All-Atom Molecular Dynamic Simulations of Piscidin 1 and Piscidin 3 in Lipid Bilayers

Piscidin 1 (p1) and the less active piscidin 3 (p3) are α-helical, amphipathic, and cationic antimicrobial peptides (AMPs). They adsorb onto the anionic outer membrane of pathogenic species and induce leakage beyond a threshold peptide concentration. While different mechanisms of membrane disruption have been proposed, an atomic-level description of the events leading to cell death is lacking and elucidating these mechanisms aid in the antibiotic design.
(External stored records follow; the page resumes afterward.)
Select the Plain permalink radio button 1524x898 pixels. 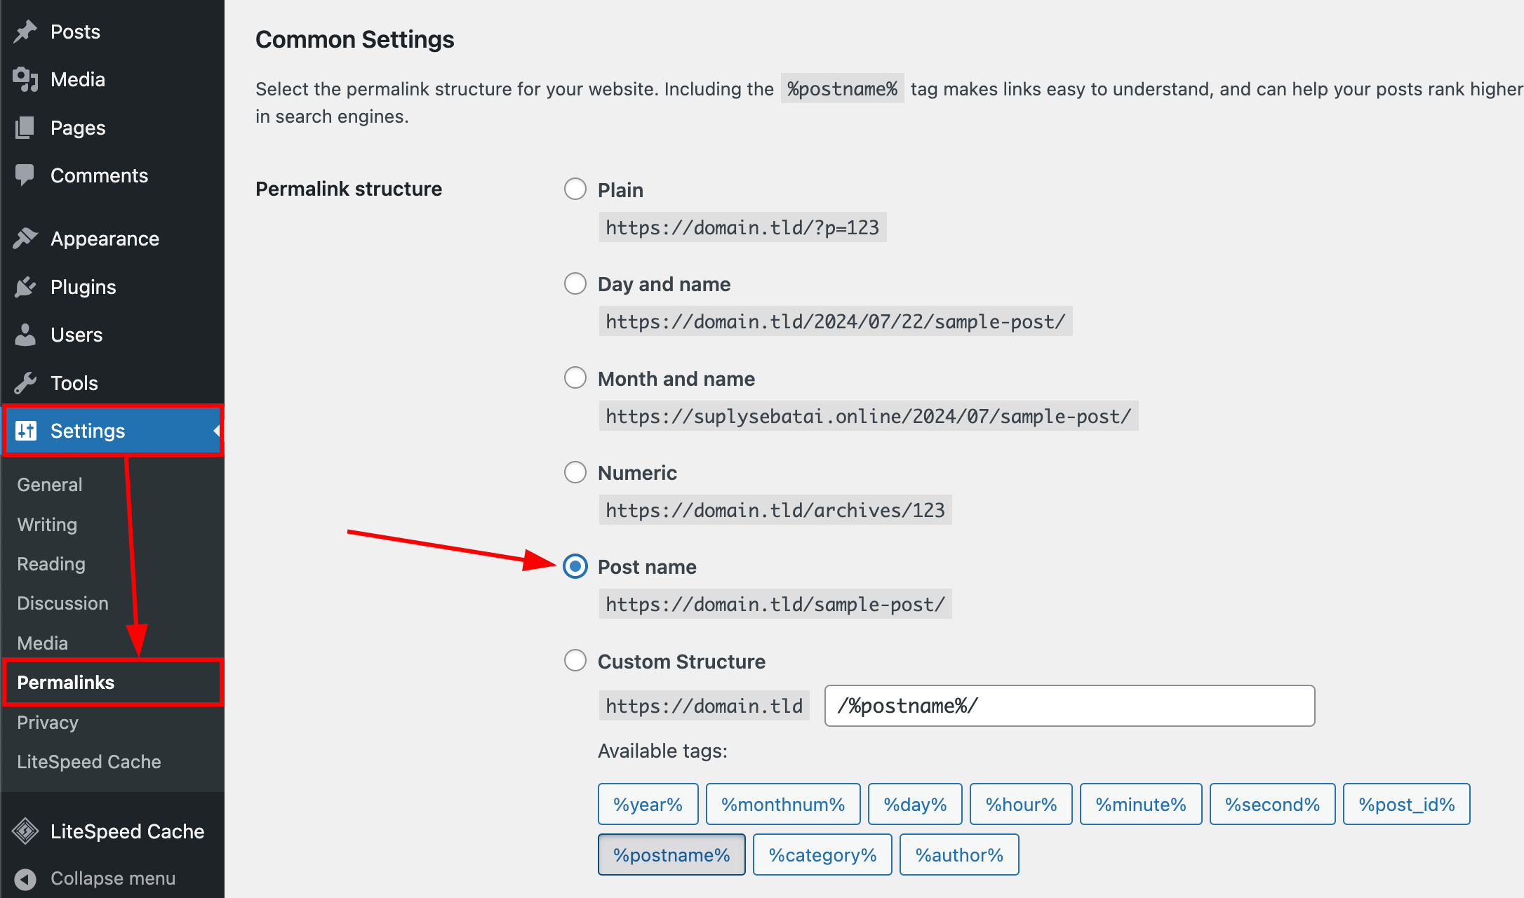pyautogui.click(x=575, y=189)
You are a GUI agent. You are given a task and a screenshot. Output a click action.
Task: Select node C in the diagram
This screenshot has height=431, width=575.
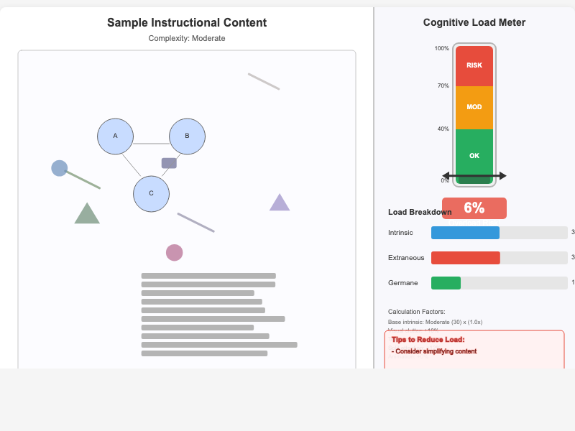[x=151, y=193]

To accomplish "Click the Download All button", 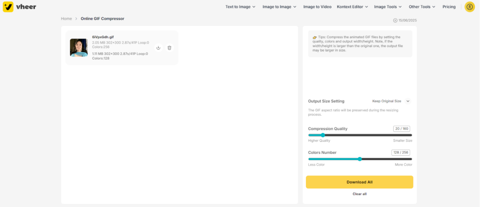I will point(360,182).
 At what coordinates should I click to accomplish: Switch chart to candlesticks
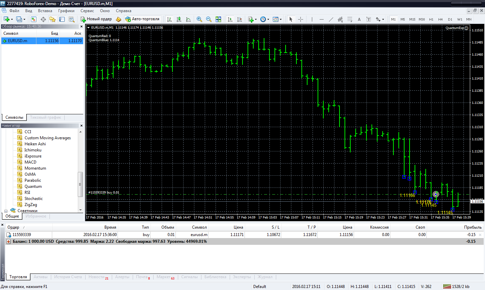(179, 19)
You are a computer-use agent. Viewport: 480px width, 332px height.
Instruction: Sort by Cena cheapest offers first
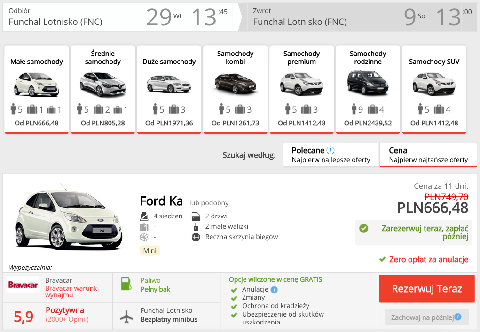(428, 154)
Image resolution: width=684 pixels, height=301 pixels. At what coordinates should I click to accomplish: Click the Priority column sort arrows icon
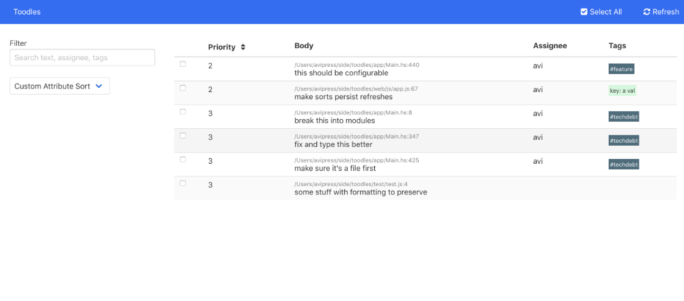click(x=243, y=47)
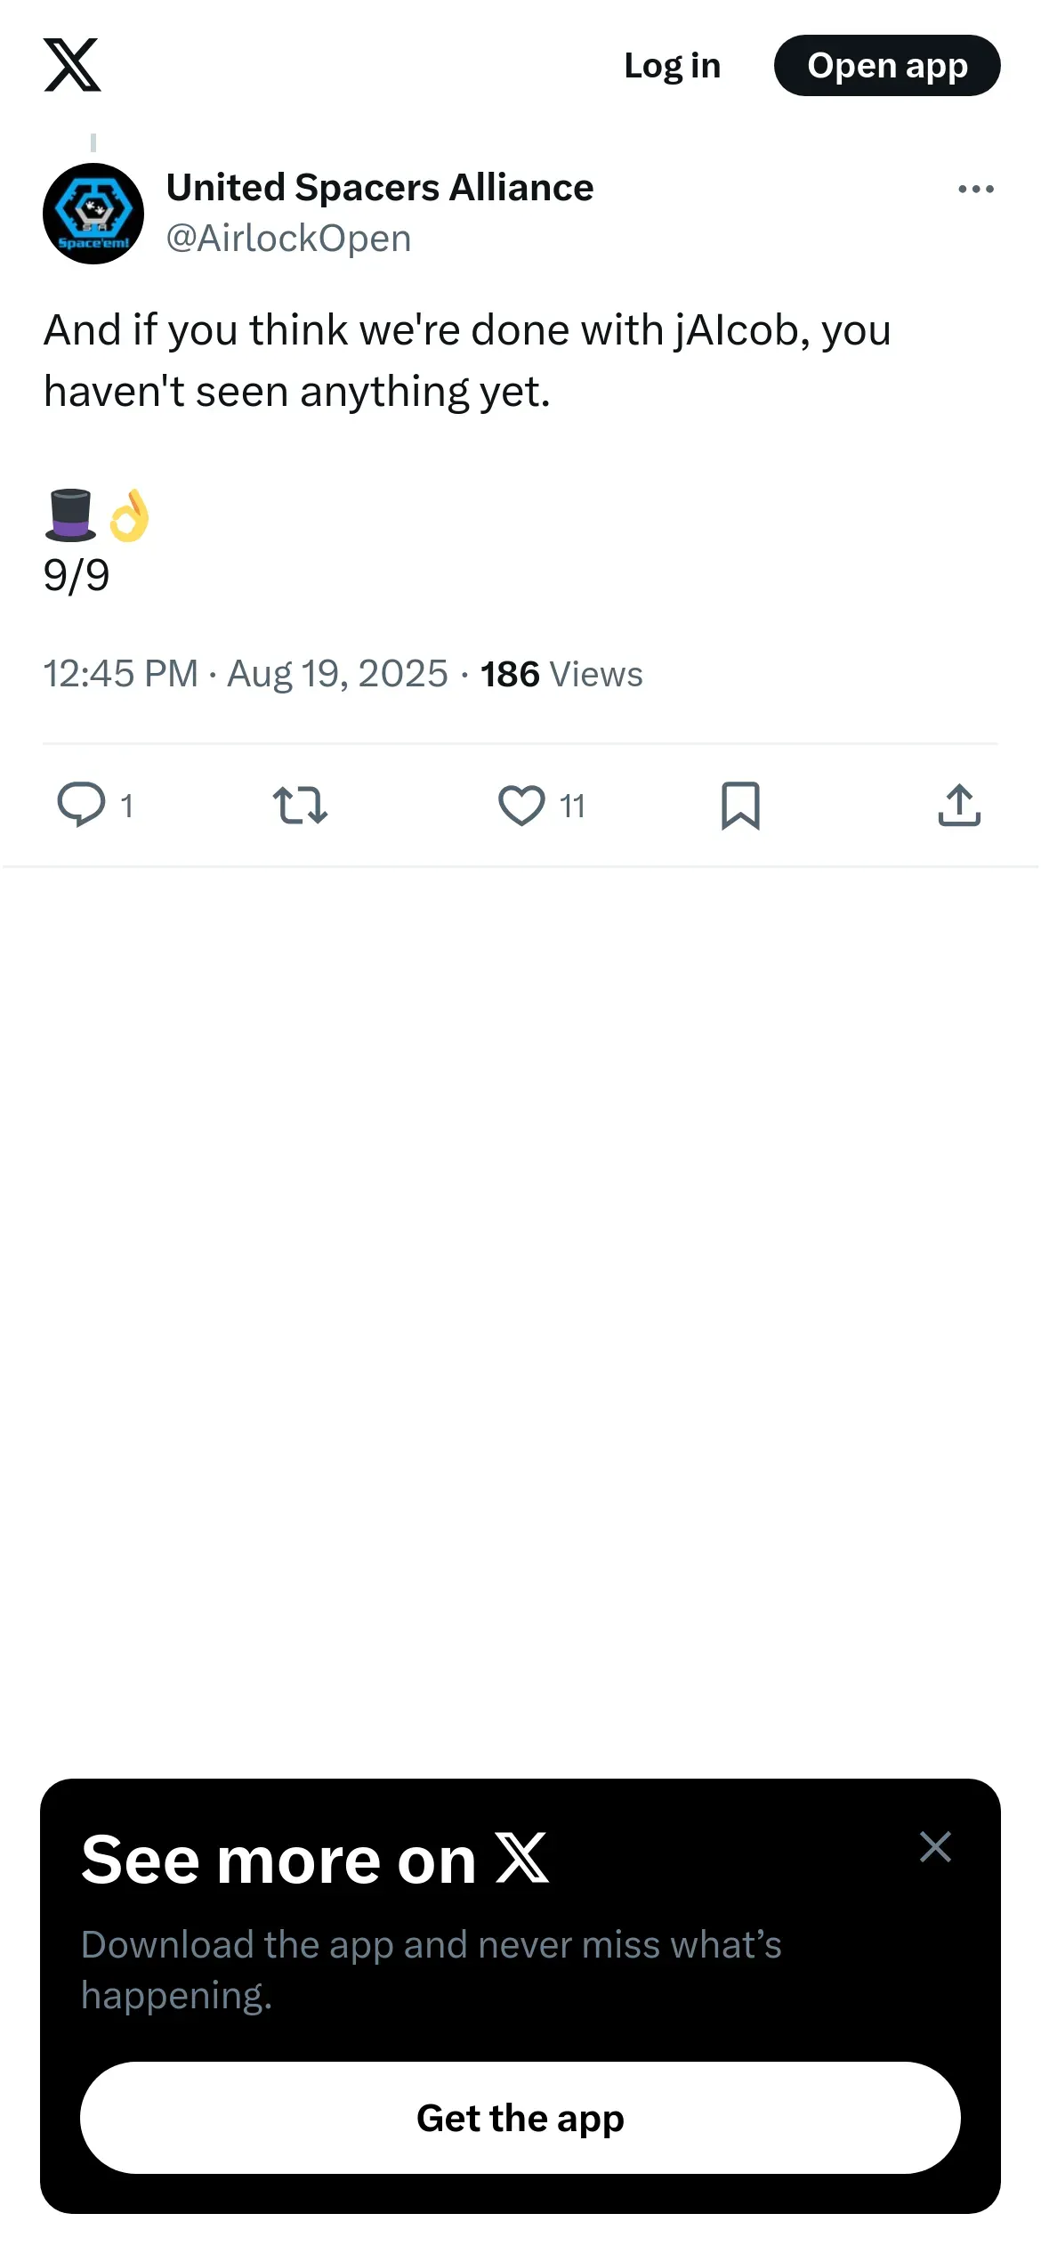The image size is (1041, 2254).
Task: Reply using the speech bubble icon
Action: pos(81,805)
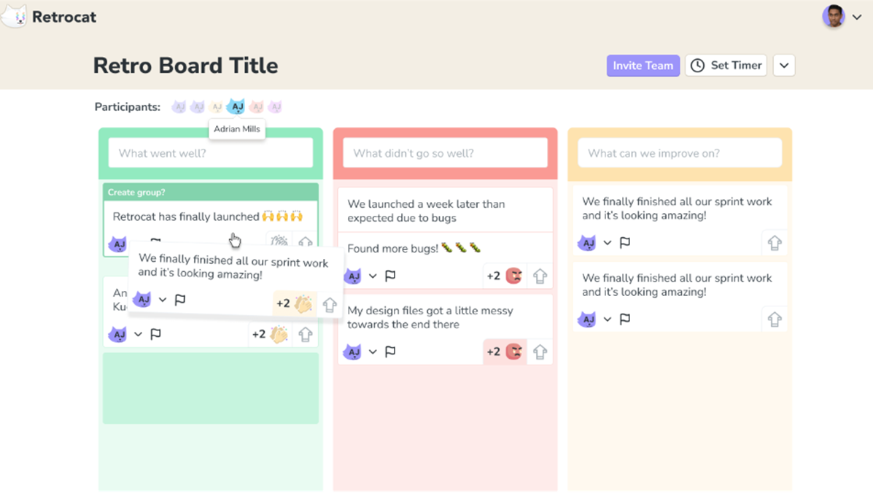Click clapping hands reaction on the dragged card
Image resolution: width=873 pixels, height=493 pixels.
[303, 303]
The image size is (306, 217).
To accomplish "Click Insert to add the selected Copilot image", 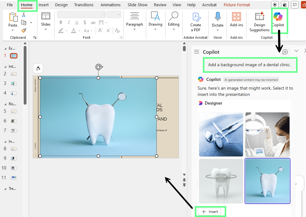I will (210, 211).
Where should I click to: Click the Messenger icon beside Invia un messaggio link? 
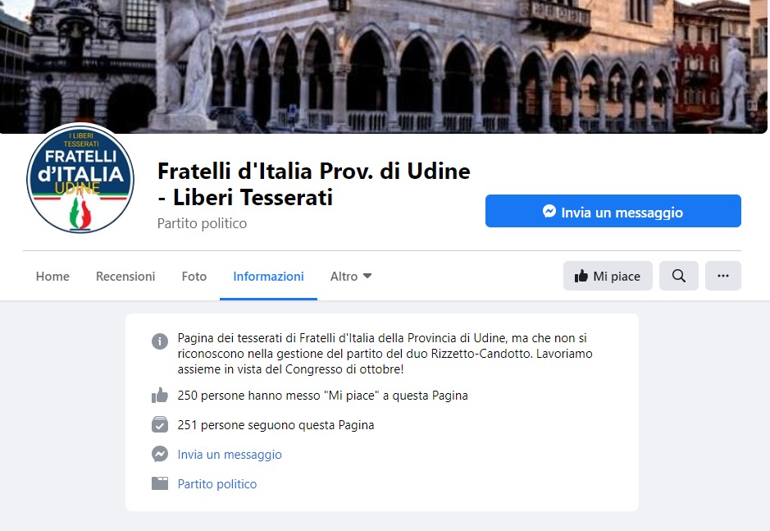pyautogui.click(x=160, y=454)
Here, p1 and p3 in three different lipid bilayers (3:1 DMPC:DMPG, 1:1 POPE:POPG, and 4:1 POPC:Cholesterol) are studied by solid-state NMR spectroscopy and all-atom molecular dynamics (MD) simulations to identify factors that differentiate the structure, orientation, and depth of insertion of piscidin. 15N-H dipolar coupling calculated for the membrane-bound peptides are in good agreement with values measured by NMR. The tilts of the peptides in the bilayer (τ) determined by fitting dipolar waves to the coupling data agree with those of the NMR-derived and MD-average structures when deviation from an ideal α-helix is included; when ideal values are assumed for the dipolar wave fitting, deviations range from 4° to 6°. While the instantaneous tilt fluctuates approximately ± 10° in the simulation, averaging over a time series of structures yields the same tilt as one for an average structure (as might be obtained from NMR-based structure determination). This is because τ ≈ 90. For transmembrane helices (τ ≈ 0), the average over a MD time series may be significantly different from a single averaged structure. Correlation between τ and the depth of insertion for p1 shows that as the peptide becomes more buried, the peptide tilts to bury the C-terminus. Moreover, the depth of insertion is 0.5 to 1.5A greater for p3 than p1, which likely reduces the activity of p3.